- Alıştırmanın istedikleri -
a. Kitap yorumunda romanın platonik aşk dışında içerdiği belirtilen ilginç bilgi türlerini sıralayın.
b. Görev verilerinde "Task: Select Uncategorized" ifadesini içeren satırdan verilerin sonuna kadar uzanan satırları, iki uç da dahil olmak üzere, numaralı liste biçiminde yazın. Boş satırları ve resimleri yanıta almayın.
------ Seçilmiş bölüm ------
Yazarından hediye olarak yollanan
bu kitabı çok beğendim. Özellikle ismi ile beni etkiledi, ilk sayfasından
itibaren de sürükleyici olan bu kitap beni kendine bağladı. Yazarın ilk kitabı
olduğuna inanmakta güçlük çekiyorum. İş
için sürekli seyahat eden Kerem Laçin, sıkıntılı bir yolculuk sonunda Buenos
Aires’e ulaşmayı başarıyor ve burada çok güzel bir kızla sohbet ediyor. Kızın
çok etkileyici yeşil gözlerinde kaybolan Kerem maalesef ki kızın adını bile
öğrenemeden yanından ayrılmasına izin veriyor. Tek duyduğu kızın Rosa Verde
diye bir yere gideceği. Rosa Verde’nin anlamı yeşil gül demek. Bunu ipucu
olarak kabul eden Kerem her yerde kızı aramaya başlıyor ve bambaşka olayların
içine giriyor. Kitap bir platonik aşk romanı olmasının dışında edebiyat, astral
seyahat, rüya tabirleri gibi enteresan bilgiler de içermekte. Bu da kitabı daha
ilginç bir hale sokuyor. Sadece kitabın
sonundaki sürprize şaşırdığımı söylemek isterim, kendi adıma çok daha pembe bir
son hayal etmiştim J
Yazarın kendisine tekrar teşekkürlerimi sunuyor, bol okuyuculu bir roman
olmasını diliyorum.
Altını çizdiklerim;
“kadının güzelliği elde
edilememesidir.”
“İyilik de her türlü faydacı.
------ Görev verileri ------
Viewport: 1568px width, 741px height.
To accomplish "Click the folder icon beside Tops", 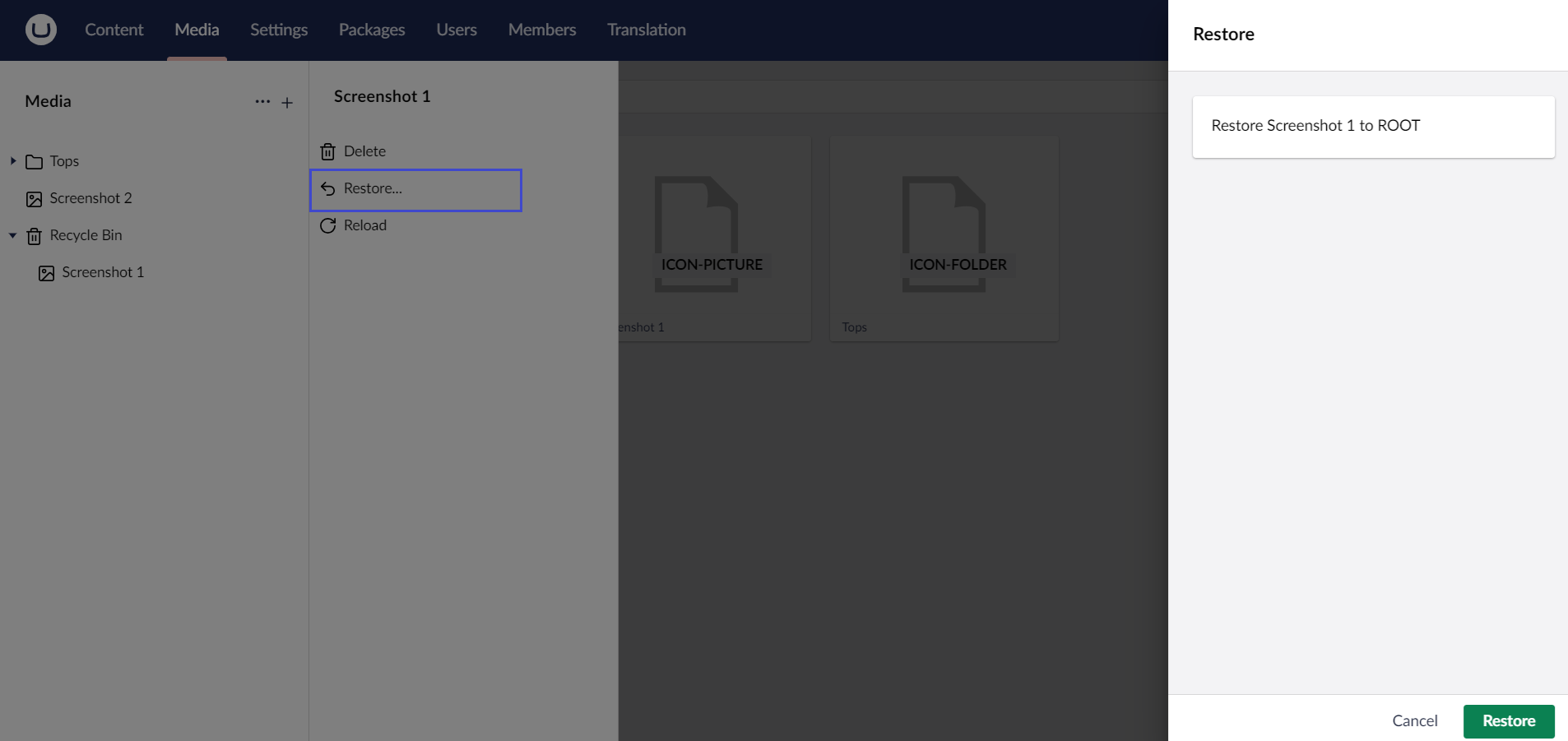I will [32, 161].
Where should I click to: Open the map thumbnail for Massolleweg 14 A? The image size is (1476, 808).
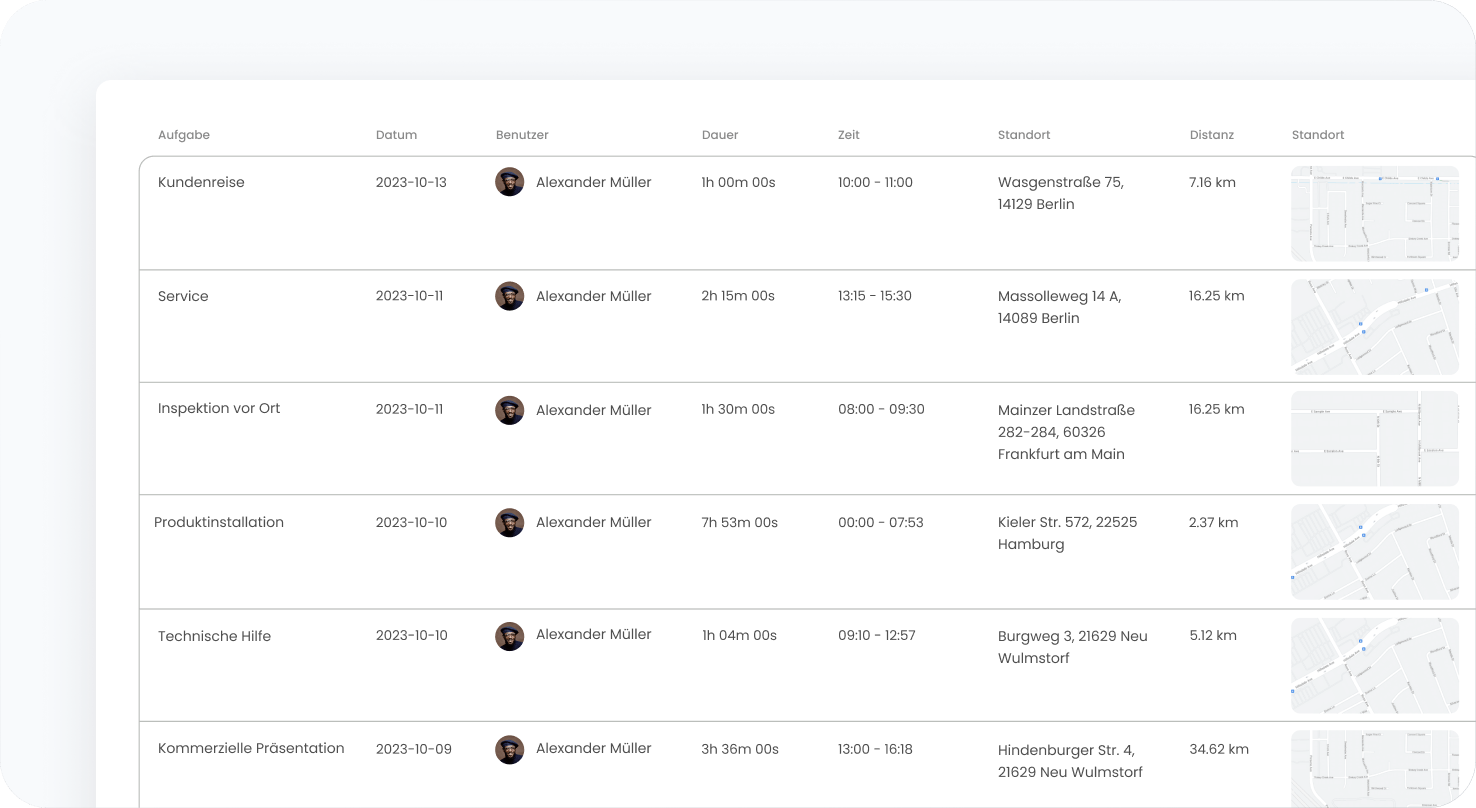tap(1374, 327)
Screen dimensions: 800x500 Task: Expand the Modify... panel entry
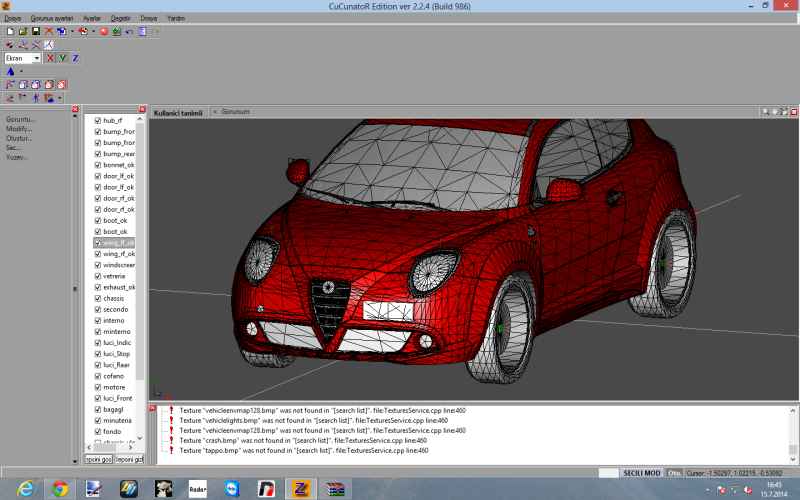tap(19, 129)
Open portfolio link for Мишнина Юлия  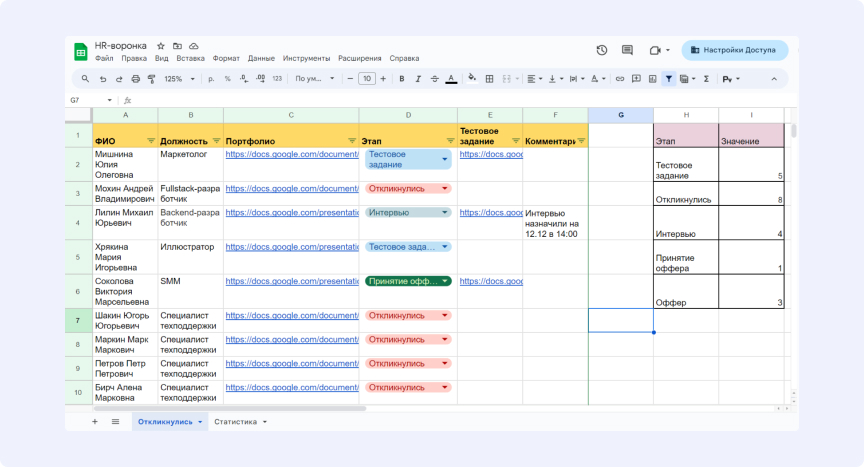point(291,155)
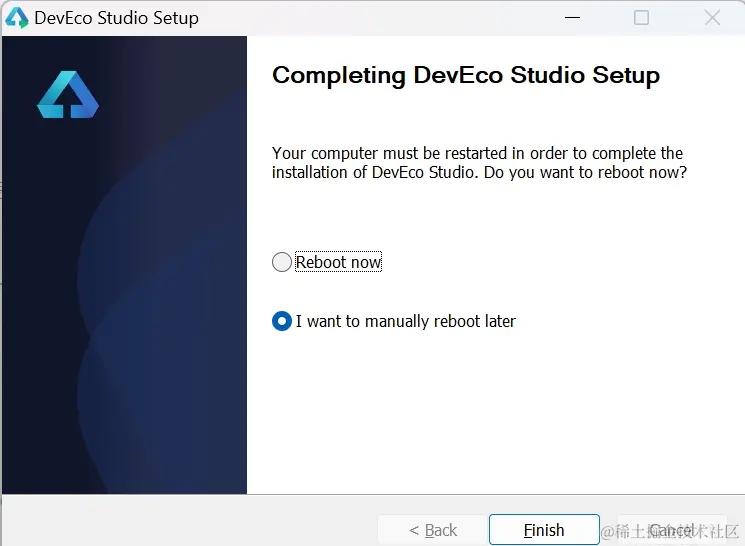Select the Reboot now radio button

click(x=282, y=262)
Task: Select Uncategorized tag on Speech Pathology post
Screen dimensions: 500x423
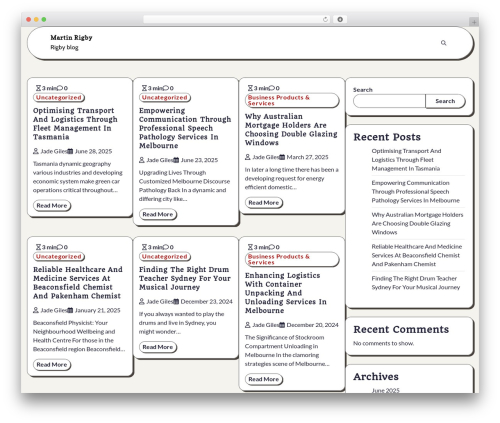Action: point(165,98)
------
- Çözüm listesi -
a. edebiyat, astral seyahat, rüya tabirleri

b.
1. Task: Select Uncategorized tag on Speech Pathology post
2. Screen dimensions: 500x423
3. Action: point(165,98)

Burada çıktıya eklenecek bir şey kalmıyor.